╭──

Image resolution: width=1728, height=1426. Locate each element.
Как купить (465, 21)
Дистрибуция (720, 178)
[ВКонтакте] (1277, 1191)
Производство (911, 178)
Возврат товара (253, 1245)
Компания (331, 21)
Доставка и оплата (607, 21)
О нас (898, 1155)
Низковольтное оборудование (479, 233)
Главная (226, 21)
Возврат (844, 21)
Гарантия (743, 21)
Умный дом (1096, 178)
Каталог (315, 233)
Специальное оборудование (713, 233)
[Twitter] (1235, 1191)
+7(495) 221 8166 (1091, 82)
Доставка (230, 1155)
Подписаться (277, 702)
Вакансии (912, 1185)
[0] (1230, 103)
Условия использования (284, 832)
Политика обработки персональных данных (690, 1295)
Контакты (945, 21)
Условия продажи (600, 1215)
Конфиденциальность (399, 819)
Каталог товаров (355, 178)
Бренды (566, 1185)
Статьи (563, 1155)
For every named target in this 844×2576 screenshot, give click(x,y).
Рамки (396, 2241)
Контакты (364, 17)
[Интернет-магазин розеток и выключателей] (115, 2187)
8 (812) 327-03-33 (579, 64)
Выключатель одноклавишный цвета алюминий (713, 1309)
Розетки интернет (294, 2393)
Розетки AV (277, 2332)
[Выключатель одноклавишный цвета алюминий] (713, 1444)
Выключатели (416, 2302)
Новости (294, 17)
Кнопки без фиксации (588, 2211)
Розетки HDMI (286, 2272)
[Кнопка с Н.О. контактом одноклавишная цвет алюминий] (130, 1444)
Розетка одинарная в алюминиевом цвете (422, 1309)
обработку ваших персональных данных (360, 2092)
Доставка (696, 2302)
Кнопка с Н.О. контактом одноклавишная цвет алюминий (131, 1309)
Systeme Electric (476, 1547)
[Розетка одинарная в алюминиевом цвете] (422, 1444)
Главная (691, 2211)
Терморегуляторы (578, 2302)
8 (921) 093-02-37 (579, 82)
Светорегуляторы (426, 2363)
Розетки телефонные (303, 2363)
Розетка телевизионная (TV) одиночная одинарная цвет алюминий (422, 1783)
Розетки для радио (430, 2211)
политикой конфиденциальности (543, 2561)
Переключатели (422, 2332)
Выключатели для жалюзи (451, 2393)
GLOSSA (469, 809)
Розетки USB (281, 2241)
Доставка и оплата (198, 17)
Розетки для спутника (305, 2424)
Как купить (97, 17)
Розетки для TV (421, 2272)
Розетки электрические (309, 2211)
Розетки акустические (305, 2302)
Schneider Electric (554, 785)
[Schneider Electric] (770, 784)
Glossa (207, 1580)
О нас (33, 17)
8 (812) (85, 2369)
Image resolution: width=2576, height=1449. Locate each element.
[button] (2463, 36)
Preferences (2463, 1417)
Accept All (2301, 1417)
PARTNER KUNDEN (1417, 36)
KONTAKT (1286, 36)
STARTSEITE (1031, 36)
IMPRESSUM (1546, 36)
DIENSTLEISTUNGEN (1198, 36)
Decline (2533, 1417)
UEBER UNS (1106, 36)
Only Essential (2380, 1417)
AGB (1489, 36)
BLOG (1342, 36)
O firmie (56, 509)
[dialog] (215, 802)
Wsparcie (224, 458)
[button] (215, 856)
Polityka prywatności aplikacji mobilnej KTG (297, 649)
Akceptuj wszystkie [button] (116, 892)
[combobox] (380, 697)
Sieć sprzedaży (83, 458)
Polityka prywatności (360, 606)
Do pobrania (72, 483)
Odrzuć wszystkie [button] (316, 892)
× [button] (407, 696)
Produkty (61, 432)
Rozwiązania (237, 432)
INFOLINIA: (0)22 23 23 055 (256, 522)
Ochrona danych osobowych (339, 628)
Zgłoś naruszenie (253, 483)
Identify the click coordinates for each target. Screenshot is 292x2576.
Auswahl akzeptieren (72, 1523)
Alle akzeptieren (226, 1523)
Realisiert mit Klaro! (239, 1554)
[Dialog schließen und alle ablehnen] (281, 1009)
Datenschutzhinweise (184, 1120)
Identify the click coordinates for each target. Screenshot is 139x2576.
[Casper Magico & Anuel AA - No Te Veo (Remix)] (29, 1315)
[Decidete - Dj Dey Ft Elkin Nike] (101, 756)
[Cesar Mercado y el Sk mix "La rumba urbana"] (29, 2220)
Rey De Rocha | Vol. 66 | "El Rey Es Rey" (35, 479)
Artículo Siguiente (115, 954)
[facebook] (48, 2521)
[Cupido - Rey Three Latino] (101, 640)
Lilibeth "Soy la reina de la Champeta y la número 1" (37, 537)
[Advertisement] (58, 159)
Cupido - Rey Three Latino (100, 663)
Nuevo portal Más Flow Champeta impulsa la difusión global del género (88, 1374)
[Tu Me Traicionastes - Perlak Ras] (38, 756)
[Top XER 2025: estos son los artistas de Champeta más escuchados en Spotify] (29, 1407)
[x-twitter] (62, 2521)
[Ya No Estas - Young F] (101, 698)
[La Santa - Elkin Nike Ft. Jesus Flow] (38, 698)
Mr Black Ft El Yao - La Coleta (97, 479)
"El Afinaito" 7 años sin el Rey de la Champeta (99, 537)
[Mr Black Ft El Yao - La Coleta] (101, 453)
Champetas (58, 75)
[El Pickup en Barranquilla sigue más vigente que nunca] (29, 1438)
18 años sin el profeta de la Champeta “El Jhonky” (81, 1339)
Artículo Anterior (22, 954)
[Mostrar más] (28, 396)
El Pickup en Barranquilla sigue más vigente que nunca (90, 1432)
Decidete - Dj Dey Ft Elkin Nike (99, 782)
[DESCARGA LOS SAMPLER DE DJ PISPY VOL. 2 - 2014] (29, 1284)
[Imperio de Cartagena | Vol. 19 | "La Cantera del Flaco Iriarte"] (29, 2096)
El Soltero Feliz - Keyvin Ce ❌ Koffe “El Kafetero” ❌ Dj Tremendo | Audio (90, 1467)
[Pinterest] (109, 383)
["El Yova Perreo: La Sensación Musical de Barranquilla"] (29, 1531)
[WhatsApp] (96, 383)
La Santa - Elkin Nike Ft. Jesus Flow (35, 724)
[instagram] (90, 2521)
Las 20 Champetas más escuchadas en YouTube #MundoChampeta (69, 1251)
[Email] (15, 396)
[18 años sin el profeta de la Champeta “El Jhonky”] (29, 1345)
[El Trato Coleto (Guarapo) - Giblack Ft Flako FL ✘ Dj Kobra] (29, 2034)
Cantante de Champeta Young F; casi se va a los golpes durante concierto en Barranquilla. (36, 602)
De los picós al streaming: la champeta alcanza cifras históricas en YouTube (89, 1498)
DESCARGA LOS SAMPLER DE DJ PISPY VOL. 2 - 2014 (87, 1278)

╰──

YOUR GOAL
Read the listing line by line, and copy each line in which the word "Locate" is found.

OUTPUT OF THE TASK
Image resolution: width=1728, height=1426. Locate each element.
Image resolution: width=2576, height=1449. Locate each element.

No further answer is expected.